Structural Association of the Golgi apparatus and Mictotubules
Недавно с помощью замораживания под высоким давлением, freeze-substitution и электронной томографии изучали трехмерную структуру АГ и огружающих органелл. Это позволило авт. смоделировать индивидуальные МТ и проанализировать из in situ взаимоотношения с органеллами в Гольджи области. Организация МТ в этой области была сходной с таковой в интерфазных эпителиальных клеткиах, МТ, по-видимому, не росли из центросом. Взаимодействия между Гольджи стеками (stacks) и МТ обнаруживались преимущественно на цис стороне (Рис. 1а). Пути индивидуальных МТ, по-видимому, в точности следовали мембранам первой цистерны (на рассотоянии примерно 30 нм) и случайно контактировали с ней. Кроме того МТ проходили через Гольджи стеки посредством отверстий в цистернах во многих местах (Рис. 1b). Медиальная и транс цистерны не обнаруживали ассоциации с МТ. Это указывает на специфическую роль МТ на цис стороне АГ, где образуются новые цистерны.

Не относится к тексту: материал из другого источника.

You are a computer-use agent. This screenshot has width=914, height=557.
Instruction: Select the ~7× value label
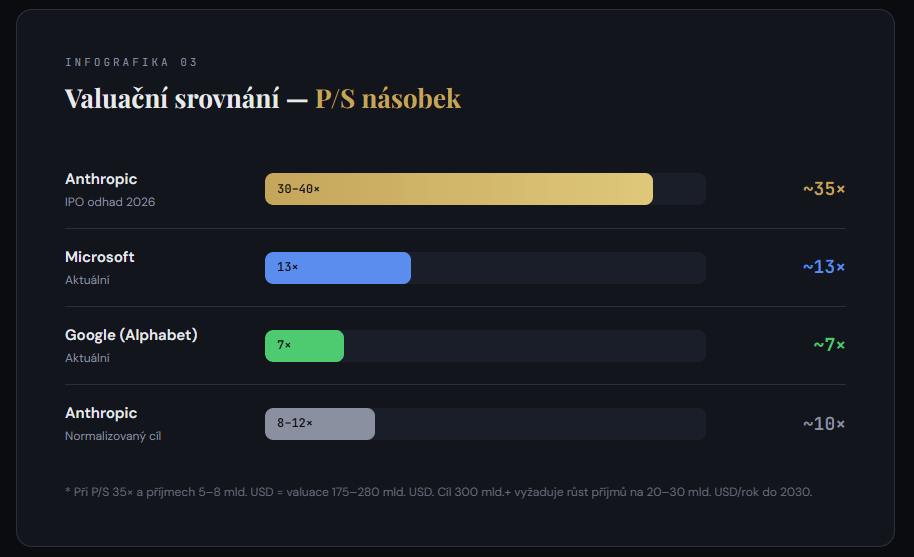pyautogui.click(x=829, y=345)
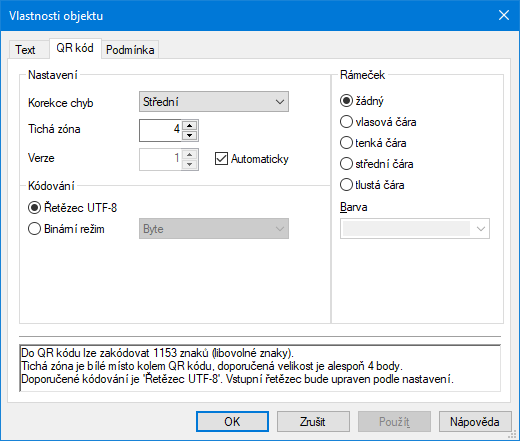Open the Byte binary mode dropdown

coord(214,229)
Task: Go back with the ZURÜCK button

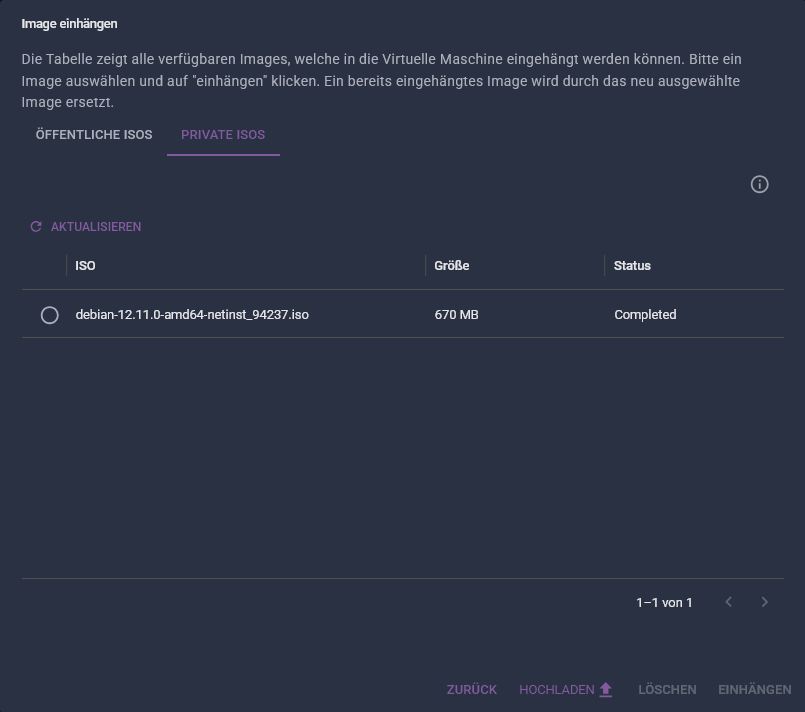Action: (472, 689)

Созревание цис и транс цистерн д. , следовательно, сопровождаться релокализацией активностей, связывающих МТ, ассоциированных с цис-Гольджи мембранами, или за счет рециклинга мембран или за счет ассоцииации/диссоциации из цитоплазматического пула.
В соответствии с этими находками как моторные, так и не-моторные МТ-связывающие белки накапливались преимущественно на цис стороне АГ. GMAP-210, белок периферических мембран, который ведет себя подобно Гольджи матричным белкам в ответ на действие brefeldin A (BFA), агента, разрушающего АГ. Он обеспечивает взаимодействия между Гольджи мембранами и и стабильными МТ и соединяется с МТ посредством своего С=терминального домена, обнаруживающего предпочтение к минус концам МТ. Его избыточная экспрессия вызывает потерю МТ звездочек и образование плотной сети из коротких МТ, которые ко-локализуются с АГ, указывая тем самым на закрепляющую и стабилизирующую МТ активность данного белка. В условиях избыточной экспрессии GMAP-210 мембранный транспорт из АГ блокируется и нарушается серьезно морфология и размеры АГ. Следовательно, этот белок участвет в биогенезе АГ вокруг центросом.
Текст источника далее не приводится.